If we try to pass void as our type, and use an anonymous struct, we can tighten up the code:
const std = @import("std");
pub fn main() !void {
var random = std.Random.init({}, struct {
pub fn fill(_: void, buf: []u8) void {
@memset(buf, 0);
}
}.fill);
std.debug.print("{d}\n", .{random.int(u8)});
}
But it won't compile. We get the following error: access of union field 'pointer' while field 'void' is active. Looking at the implementation of std.Random.init we see all of these compile-time check:
pub fn init(pointer: anytype, comptime fillFn: fn (ptr: @TypeOf(pointer), buf: []u8) void) Random {
const Ptr = @TypeOf(pointer);
assert(@typeInfo(Ptr) == .pointer);
assert(@typeInfo(Ptr).pointer.size == .One);
assert(@typeInfo(@typeInfo(Ptr).pointer.child) == .@"struct");
Essentially, we must pass a pointer to a structure, e.g. a pointer to a Xoshiro256 or DummyRandom or whatever. From what I can tell, there's no good reason for this restriction. std.Random only uses the provided pointer to pass it back to the provided fill function - it shouldn't care if it's a struct, an integer, or void.

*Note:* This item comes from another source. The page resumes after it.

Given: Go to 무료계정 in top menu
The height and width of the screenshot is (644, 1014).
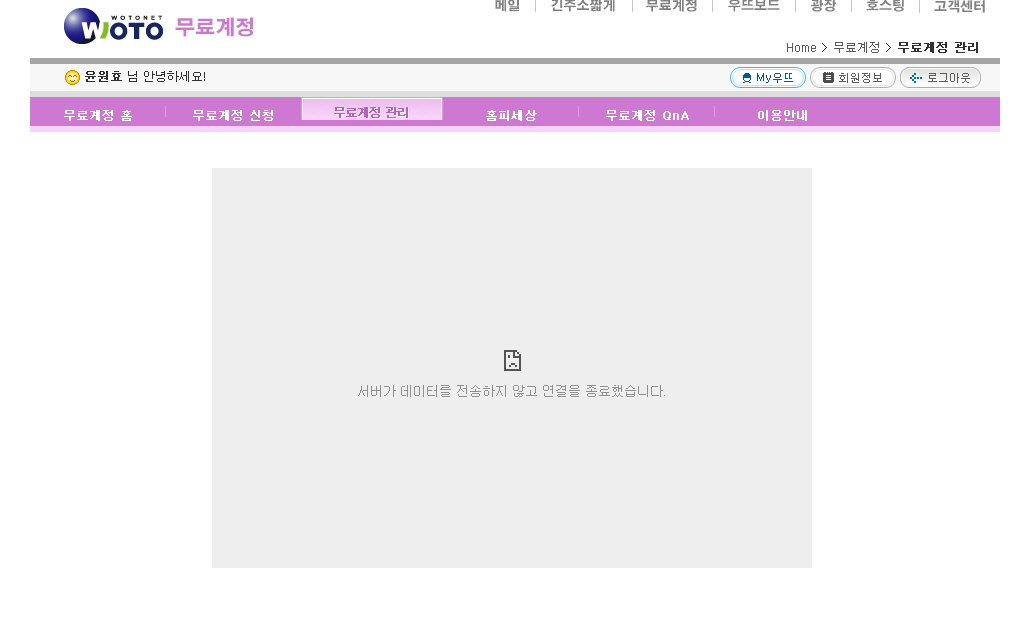Looking at the screenshot, I should pyautogui.click(x=671, y=6).
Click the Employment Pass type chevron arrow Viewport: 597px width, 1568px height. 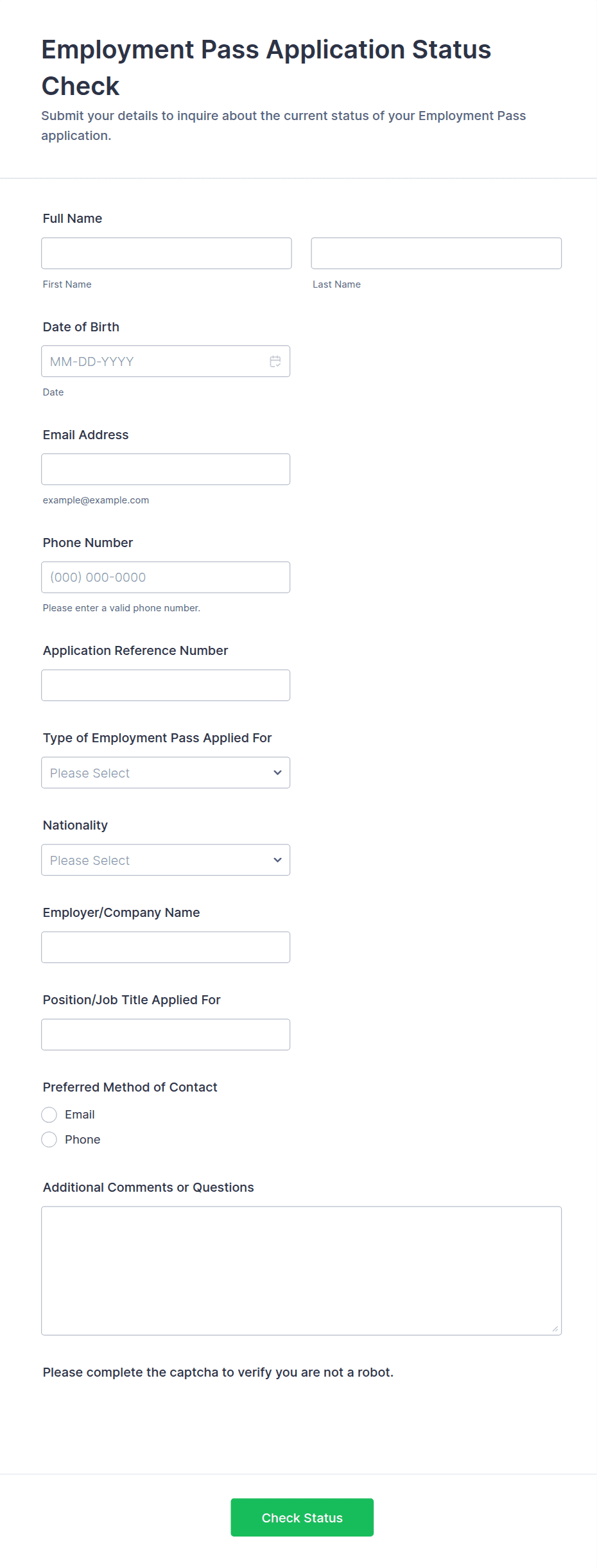[x=277, y=772]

To get around this, we'll need to circumvent init and set the fields directly:
const std = @import("std");
pub fn main() !void {
var random = std.Random{
.ptr = {},
.fillFn = struct {
pub fn fill(_: *anyopaque, buf: []u8) void {
@memset(buf, 0);
}
}.fill,
};
std.debug.print("{d}\n", .{random.int(u8)});
}
This also gives us an error: expected type '*anyopaque', found 'void'. That seems right to me. The ptr field is of type *anyopaque, and we're trying to assign void. We can't just @ptrCast({}), because @ptrCast expects a pointer, but what if we try @ptrCast(&{})?
const std = @import("std");
pub fn main() !void {
var random = std.Random{
.ptr = @ptrCast(&{}),
.fillFn = struct {
pub fn fill(_: *anyopaque, buf: []u8) void {
@memset(buf, 0);
}
}.fill,
};
std.debug.print("{d}\n", .{random.int(u8)});
}
We get a different error: @ptrCast discards const qualifier. So now our problem is that our void pointer, &{} is a const, but the ptr field is an *anyopaque not an *const anyopque.
Since we're already using @ptrCast, which is always questionable, why not add an even more questionable @constCast?:
const std = @import("std");
pub fn main() !void {
var random = std.Random{
.ptr = @constCast(@ptrCast(&{})),
.fillFn = struct {
pub fn fill(_: *anyopaque, buf: []u8) void {
@memset(buf, 0);
}
}.fill,
};
std.debug.print("{d}\n", .{random.int(u8)});
}
This code works. It's safe because our fill implementation never uses it and thus the invalid const discard is never a factor. But it's unsafe because, in theory, std.Random could one day change and use self.ptr itself or assume that it's a pointer to a struct - which is what its init function enforces.
Creating our DummyRandom and going through std.Random.init is safer and the right way. But, creating std.Random directly is more fun.